=== Begin Enclosure ===
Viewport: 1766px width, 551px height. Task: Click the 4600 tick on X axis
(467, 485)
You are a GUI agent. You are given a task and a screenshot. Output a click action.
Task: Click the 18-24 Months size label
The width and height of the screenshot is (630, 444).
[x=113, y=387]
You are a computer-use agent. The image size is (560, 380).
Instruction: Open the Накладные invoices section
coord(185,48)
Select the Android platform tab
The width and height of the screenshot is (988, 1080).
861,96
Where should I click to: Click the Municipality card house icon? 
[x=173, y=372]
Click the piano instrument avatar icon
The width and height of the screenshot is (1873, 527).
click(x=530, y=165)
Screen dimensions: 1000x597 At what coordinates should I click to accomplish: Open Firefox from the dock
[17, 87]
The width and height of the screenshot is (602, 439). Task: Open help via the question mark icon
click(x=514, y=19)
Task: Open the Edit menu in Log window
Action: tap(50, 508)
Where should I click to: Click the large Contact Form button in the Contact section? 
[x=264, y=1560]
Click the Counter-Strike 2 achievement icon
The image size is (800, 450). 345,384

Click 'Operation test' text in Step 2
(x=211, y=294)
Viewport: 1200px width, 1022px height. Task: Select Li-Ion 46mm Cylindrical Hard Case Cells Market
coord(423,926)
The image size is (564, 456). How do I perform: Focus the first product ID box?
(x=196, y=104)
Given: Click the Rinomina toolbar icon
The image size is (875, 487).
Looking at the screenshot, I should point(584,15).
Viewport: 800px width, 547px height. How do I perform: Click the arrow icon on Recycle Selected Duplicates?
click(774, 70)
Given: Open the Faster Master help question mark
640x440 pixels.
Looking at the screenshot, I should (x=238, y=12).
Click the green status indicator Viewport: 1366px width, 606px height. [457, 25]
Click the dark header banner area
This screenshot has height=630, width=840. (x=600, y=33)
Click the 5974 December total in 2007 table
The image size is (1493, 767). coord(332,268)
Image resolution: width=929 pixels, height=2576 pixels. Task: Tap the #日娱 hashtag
=== End Enclosure ===
» **Exercise aim**
All lines above between those holding "Given: Click the Rinomina toolbar icon" and "Given: Open the", inclusive, must be set down unchanged, and no other line may be included.

» **Solved exercise**
Given: Click the Rinomina toolbar icon
The image size is (875, 487).
Looking at the screenshot, I should point(584,15).
Viewport: 800px width, 547px height. How do I perform: Click the arrow icon on Recycle Selected Duplicates?
click(774, 70)
Given: Open the Faster Master help question mark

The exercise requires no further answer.